Traduisez en anglais, s'il vous plaît, cette phrase de l'extrait du document : « Au deuxième tour, la sensation de me faire happer par un très grand récit était intacte. »

[EXTRAIT DU DOCUMENT]:
+ + + + + + +

Gone Girl de David Fincher
Dans Le Film
Guillaume Orignac
Murielle Joudet
Qu'est-ce qui met en joie un cinéphile, un spectateur ? Découvrir un film contemporain qui, tout en lui donnant une image de ce que peut être l'avenir du cinéma, puise aussi dans sa mémoire des films - par exemple l'oeuvre hitchcockienne. Un film qui, à force de visionnages, ne se laisse pas déshabiller et garde ses mystères intacts.
Gone girl de David Fincher, me galvanise et galvanise aussi notre invité, Guillaume Orignac, auteur d'un petit essai très rigoureux sur l'oeuvre d'un cinéaste dont on connaît les films sans forcément connaître le parcours: "David Fincher ou l'heure numérique", publié chez Capricci en 2011.
Je me souviens être retournée au cinéma pour avoir la confirmation que je n'avais pas halluciné, que cette transe que provoque la grande fiction était bel et bien provoquée par le film. Au deuxième tour, la sensation de me faire happer par un très grand récit était intacte. Fincher étire la fiction comme un élastique et nous prouve que son degré de résistance se trouve au-delà de ce qu'on pouvait imaginer. Il ne fait pas qu'étirer, il tord le récit jusqu'à nous faire basculer de l'autre côté du miroir, dans ce monde où tout est faux mais où tout est possible. J'ai le sentiment que cette torsion est la chose la plus jouissive qu'un spectateur contemporain puisse ressentir. Lui qui sait tout, comprend tout, lui à qui on ne la fait pas, comment l'émouvoir encore ? En l'emmenant encore plus loin. Par-delà le vraisemblable.

+ + + + + + +

[MATÉRIEL RECUEILLI]:
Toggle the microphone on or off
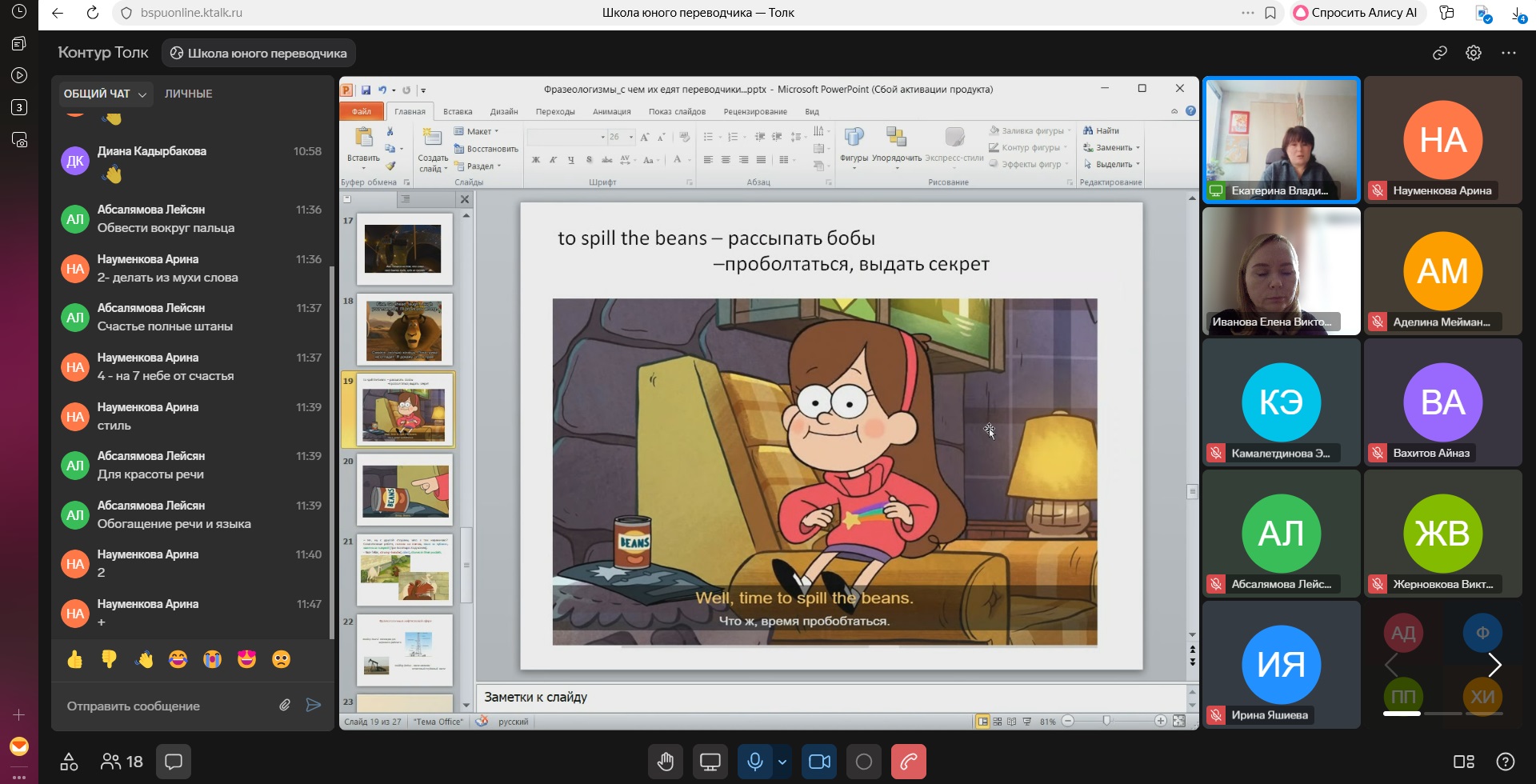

+ + + + + + +

[RÉPONSE]: The second time around, the feeling of being swept up by a truly great story was still intact.